Scientific classification
- Kingdom: Plantae
- Clade: Tracheophytes
- Clade: Angiosperms
- Clade: Eudicots
- Clade: Asterids
- Order: Ericales
- Family: Marcgraviaceae
- Genus: Marcgraviastrum
- Species: M. sodiroi
- Binomial name: Marcgraviastrum sodiroi (Gilg) Bedell ex S.Dressler
- Synonyms: Norantea sodiroi Gilg in Beibl. Bot. Jahrb. Syst. 78: 14 (1904)

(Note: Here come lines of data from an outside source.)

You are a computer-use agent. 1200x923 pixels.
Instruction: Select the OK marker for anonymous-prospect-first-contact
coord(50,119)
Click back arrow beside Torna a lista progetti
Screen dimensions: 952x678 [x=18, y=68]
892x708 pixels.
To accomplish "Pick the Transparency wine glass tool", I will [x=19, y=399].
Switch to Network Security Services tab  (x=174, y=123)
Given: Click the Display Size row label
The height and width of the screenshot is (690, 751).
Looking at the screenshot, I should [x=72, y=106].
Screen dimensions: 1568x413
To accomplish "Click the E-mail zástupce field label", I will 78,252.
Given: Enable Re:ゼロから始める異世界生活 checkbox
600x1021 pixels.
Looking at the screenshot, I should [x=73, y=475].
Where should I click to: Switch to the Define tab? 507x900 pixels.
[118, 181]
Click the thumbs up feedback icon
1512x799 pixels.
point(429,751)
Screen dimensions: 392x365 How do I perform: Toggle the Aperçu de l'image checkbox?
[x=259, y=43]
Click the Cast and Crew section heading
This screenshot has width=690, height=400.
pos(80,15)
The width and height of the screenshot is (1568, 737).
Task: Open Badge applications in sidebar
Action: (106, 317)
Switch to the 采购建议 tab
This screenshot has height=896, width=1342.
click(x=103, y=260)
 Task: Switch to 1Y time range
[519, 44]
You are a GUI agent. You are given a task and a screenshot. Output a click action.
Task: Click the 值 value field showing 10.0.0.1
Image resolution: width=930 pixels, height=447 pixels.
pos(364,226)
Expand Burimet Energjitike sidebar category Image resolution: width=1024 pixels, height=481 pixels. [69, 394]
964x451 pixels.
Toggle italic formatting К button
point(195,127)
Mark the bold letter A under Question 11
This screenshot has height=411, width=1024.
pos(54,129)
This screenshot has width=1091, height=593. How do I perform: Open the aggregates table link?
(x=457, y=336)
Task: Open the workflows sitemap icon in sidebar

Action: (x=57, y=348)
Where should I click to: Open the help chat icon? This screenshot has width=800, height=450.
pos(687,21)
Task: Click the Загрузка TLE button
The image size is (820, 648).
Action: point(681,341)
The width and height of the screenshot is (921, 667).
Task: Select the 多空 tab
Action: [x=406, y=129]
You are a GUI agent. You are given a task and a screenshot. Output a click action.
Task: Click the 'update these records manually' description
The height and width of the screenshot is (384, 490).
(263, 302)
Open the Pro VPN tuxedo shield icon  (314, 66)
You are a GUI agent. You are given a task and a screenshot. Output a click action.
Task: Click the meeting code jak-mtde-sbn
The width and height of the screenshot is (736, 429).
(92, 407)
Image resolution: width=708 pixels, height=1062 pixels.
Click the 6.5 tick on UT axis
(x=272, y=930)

= Marcgraviastrum sodiroi =

- Genus: Marcgraviastrum
- Species: sodiroi
- Authority: (Gilg) Bedell ex S.Dressler
- Conservation status: EN
- Synonyms: Norantea sodiroi

Species of flowering plant

Marcgraviastrum sodiroi is a species of plant in the Marcgraviaceae family endemic to Colombia and Ecuador.

Its natural habitats are subtropical or tropical moist lowland forests and subtropical or tropical moist montane forests.

It was first published in Monogr. Syst. Bot. Missouri Bot. Gard. 75: 955 in 1999.

The specific epithet of sodiroi refers to Luis Sodiro (1836–1909), who was an Italian Jesuit priest and a field botanist, who collected many plants in Ecuador.